**WHAT IS EXPECTED:**
Gather every line of the rows below that contains the word "Select" and copy each one out in full.

**PROVIDED DATA:**
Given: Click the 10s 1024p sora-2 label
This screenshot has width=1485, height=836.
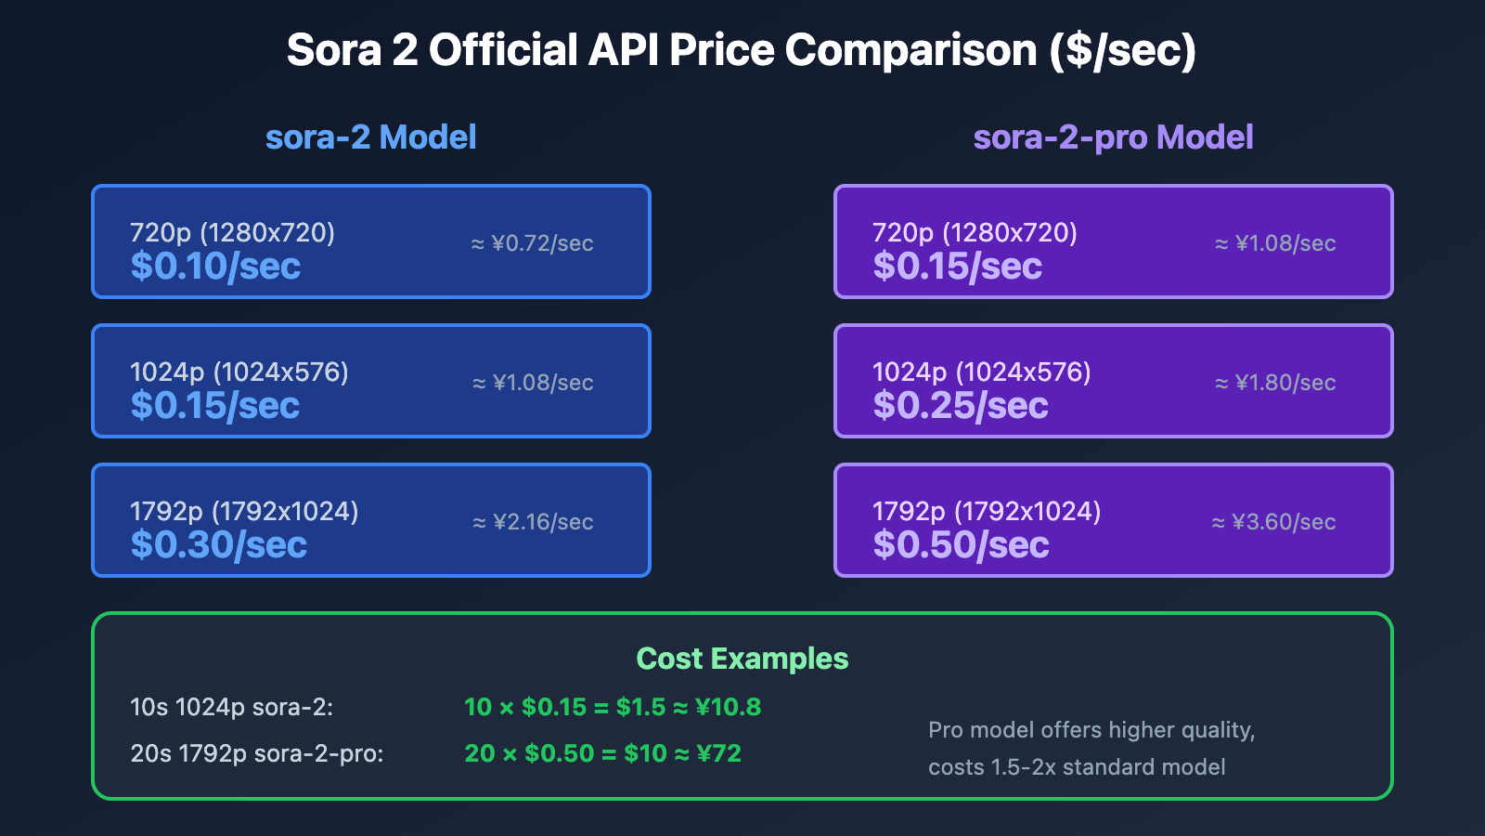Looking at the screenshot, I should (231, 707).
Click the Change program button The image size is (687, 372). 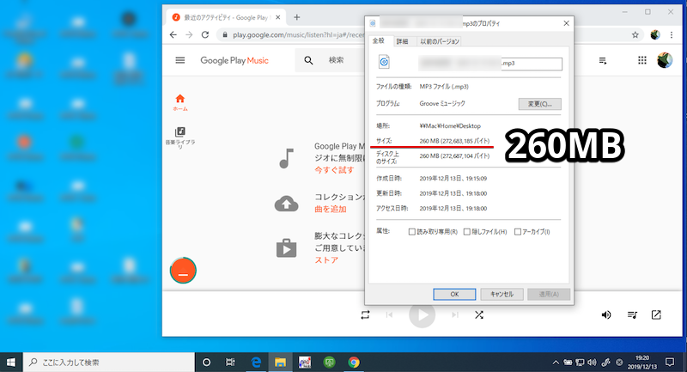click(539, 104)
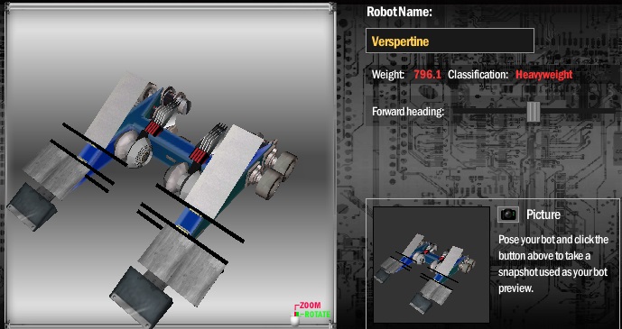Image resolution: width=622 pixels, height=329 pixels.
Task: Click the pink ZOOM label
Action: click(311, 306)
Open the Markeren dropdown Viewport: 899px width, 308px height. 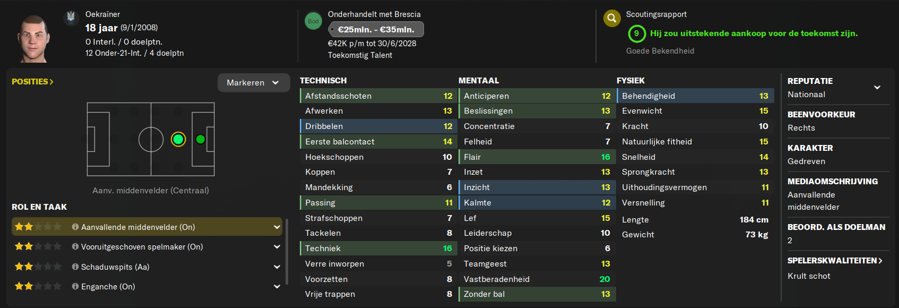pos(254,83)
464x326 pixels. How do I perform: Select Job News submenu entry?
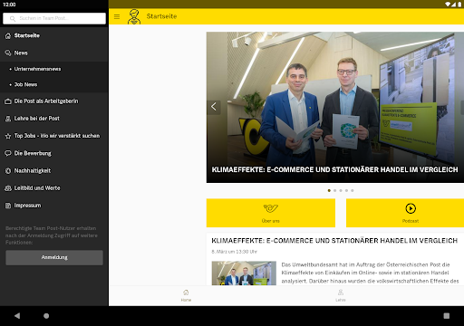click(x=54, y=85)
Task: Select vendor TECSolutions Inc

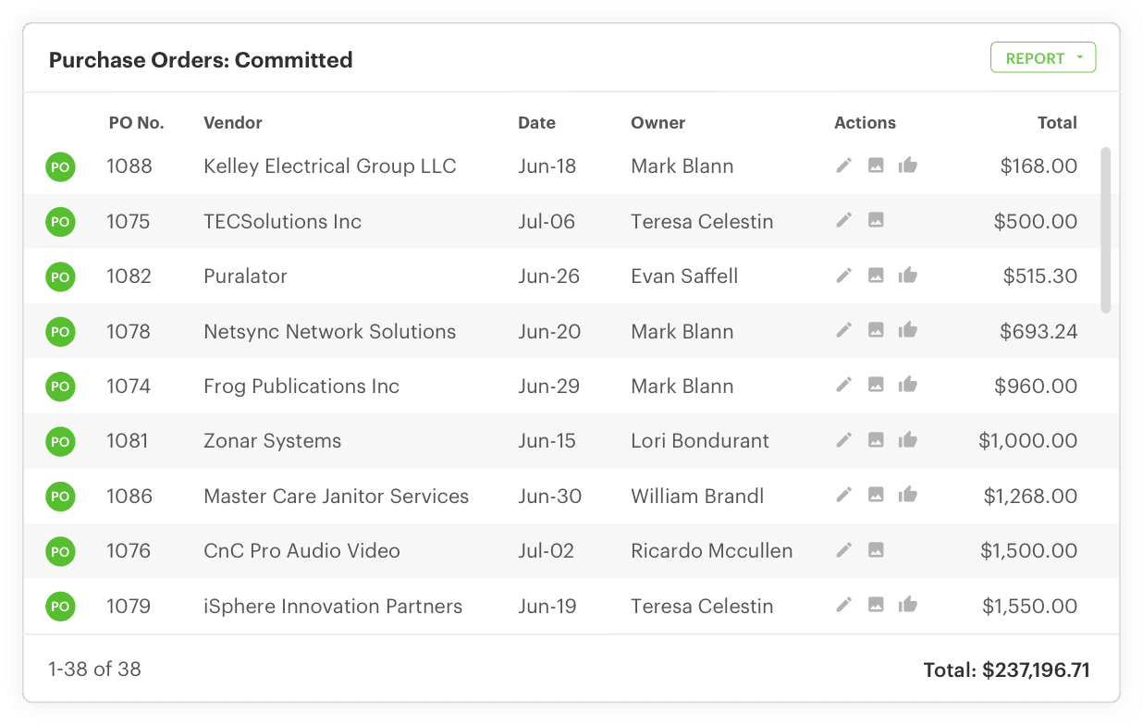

**EXERCISE OUTPUT:**
464x326 pixels. How do I perform: Select Job News submenu entry?
Task: Select vendor TECSolutions Inc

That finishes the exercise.